▸ What this task involves: Reproduce every one of the following items word for word.
################
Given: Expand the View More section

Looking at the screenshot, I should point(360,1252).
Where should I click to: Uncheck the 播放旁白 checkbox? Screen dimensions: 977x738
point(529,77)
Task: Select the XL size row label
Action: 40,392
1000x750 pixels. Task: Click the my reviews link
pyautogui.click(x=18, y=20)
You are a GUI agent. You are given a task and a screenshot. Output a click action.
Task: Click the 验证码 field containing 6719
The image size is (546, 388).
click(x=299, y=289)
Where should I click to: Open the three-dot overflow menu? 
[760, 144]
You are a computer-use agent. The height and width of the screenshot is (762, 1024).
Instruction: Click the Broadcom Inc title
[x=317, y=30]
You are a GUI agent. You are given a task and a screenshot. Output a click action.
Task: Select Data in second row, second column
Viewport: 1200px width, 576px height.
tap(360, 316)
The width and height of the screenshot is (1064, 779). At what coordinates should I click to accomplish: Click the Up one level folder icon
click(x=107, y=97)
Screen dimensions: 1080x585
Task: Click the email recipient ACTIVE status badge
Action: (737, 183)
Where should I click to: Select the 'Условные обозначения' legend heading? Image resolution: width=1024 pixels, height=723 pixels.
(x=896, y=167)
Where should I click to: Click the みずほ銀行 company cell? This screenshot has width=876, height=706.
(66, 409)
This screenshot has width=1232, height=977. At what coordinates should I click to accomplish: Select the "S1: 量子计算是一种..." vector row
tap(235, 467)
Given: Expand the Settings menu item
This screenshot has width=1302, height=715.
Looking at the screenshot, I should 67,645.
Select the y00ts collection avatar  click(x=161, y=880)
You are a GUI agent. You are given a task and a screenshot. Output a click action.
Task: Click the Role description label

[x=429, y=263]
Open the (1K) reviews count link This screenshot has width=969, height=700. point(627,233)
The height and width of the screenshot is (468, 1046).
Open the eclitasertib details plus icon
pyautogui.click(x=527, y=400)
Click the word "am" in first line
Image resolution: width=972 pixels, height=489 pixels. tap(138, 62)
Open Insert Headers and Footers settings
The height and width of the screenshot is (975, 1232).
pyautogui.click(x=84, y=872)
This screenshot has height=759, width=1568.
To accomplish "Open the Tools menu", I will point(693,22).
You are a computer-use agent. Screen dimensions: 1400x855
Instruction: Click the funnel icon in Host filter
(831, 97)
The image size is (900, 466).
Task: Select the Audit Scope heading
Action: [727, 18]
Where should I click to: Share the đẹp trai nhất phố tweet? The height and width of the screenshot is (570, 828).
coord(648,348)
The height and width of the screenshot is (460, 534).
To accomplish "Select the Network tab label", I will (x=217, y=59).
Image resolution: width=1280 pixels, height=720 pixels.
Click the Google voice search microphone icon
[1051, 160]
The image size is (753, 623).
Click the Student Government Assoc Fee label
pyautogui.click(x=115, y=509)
################
▸ The result:
Given: Expand the View More section

Looking at the screenshot, I should point(360,1252).
Where should I click to: Uncheck the 播放旁白 checkbox? Screen dimensions: 977x738
point(529,77)
Task: Select the XL size row label
Action: 40,392
1000x750 pixels. Task: Click the my reviews link
pyautogui.click(x=18, y=20)
You are a GUI agent. You are given a task and a screenshot. Output a click action.
Task: Click the 验证码 field containing 6719
The image size is (546, 388).
click(x=299, y=289)
Where should I click to: Open the three-dot overflow menu? 
[760, 144]
You are a computer-use agent. The height and width of the screenshot is (762, 1024).
Instruction: Click the Broadcom Inc title
[x=317, y=30]
You are a GUI agent. You are given a task and a screenshot. Output a click action.
Task: Select Data in second row, second column
Viewport: 1200px width, 576px height.
tap(360, 316)
The width and height of the screenshot is (1064, 779). At what coordinates should I click to accomplish: Click the Up one level folder icon
click(x=107, y=97)
Screen dimensions: 1080x585
Task: Click the email recipient ACTIVE status badge
Action: (737, 183)
Where should I click to: Select the 'Условные обозначения' legend heading? Image resolution: width=1024 pixels, height=723 pixels.
(x=896, y=167)
Where should I click to: Click the みずほ銀行 company cell? This screenshot has width=876, height=706.
(66, 409)
This screenshot has width=1232, height=977. At what coordinates should I click to accomplish: Select the "S1: 量子计算是一种..." vector row
tap(235, 467)
Given: Expand the Settings menu item
This screenshot has width=1302, height=715.
Looking at the screenshot, I should 67,645.
Select the y00ts collection avatar  click(x=161, y=880)
You are a GUI agent. You are given a task and a screenshot. Output a click action.
Task: Click the Role description label

[x=429, y=263]
Open the (1K) reviews count link This screenshot has width=969, height=700. point(627,233)
The height and width of the screenshot is (468, 1046).
Open the eclitasertib details plus icon
pyautogui.click(x=527, y=400)
Click the word "am" in first line
Image resolution: width=972 pixels, height=489 pixels. tap(138, 62)
Open Insert Headers and Footers settings
The height and width of the screenshot is (975, 1232).
pyautogui.click(x=84, y=872)
This screenshot has height=759, width=1568.
To accomplish "Open the Tools menu", I will point(693,22).
You are a computer-use agent. Screen dimensions: 1400x855
Instruction: Click the funnel icon in Host filter
(831, 97)
The image size is (900, 466).
Task: Select the Audit Scope heading
Action: [727, 18]
Where should I click to: Share the đẹp trai nhất phố tweet? The height and width of the screenshot is (570, 828).
coord(648,348)
The height and width of the screenshot is (460, 534).
To accomplish "Select the Network tab label", I will (x=217, y=59).
Image resolution: width=1280 pixels, height=720 pixels.
Click the Google voice search microphone icon
[1051, 160]
The image size is (753, 623).
Click the Student Government Assoc Fee label
pyautogui.click(x=115, y=509)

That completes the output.